Exercise details -> Begin at the line that has "The image size is (624, 417)." and stop after the line that has "(1416, 553)". Arrange only that material as a two-column CSV headed request and answer, with one row per request-answer pair, each field in quotation marks, and line breaks turned into spaces.

Data excerpts ->
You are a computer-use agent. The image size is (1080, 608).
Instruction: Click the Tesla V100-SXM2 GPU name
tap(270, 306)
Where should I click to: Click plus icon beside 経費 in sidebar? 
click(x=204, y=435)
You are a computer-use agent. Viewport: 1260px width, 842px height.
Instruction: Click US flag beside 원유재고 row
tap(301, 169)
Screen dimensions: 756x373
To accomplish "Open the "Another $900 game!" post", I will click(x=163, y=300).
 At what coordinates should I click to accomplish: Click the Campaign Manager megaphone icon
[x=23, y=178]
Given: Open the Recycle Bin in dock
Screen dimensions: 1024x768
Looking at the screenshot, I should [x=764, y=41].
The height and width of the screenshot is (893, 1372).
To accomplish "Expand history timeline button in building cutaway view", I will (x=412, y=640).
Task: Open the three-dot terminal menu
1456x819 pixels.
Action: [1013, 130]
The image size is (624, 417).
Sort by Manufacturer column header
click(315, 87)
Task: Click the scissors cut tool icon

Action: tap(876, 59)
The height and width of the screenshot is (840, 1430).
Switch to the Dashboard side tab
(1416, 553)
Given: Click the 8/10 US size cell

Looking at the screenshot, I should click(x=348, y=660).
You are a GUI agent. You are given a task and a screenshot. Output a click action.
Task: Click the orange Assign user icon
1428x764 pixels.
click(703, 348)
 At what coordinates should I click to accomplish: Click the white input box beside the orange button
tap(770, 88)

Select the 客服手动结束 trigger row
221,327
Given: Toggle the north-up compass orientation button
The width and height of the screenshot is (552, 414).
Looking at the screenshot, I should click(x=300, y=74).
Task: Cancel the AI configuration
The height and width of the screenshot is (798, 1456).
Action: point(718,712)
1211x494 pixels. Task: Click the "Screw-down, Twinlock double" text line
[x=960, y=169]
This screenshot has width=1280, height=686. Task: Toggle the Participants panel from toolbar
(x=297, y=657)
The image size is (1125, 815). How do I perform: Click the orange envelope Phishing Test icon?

Task result ->
request,answer
"The image size is (624, 417). Sort by Manufacturer column header","click(315, 87)"
"Task: Click the scissors cut tool icon","Action: tap(876, 59)"
"The height and width of the screenshot is (840, 1430). Switch to the Dashboard side tab","(1416, 553)"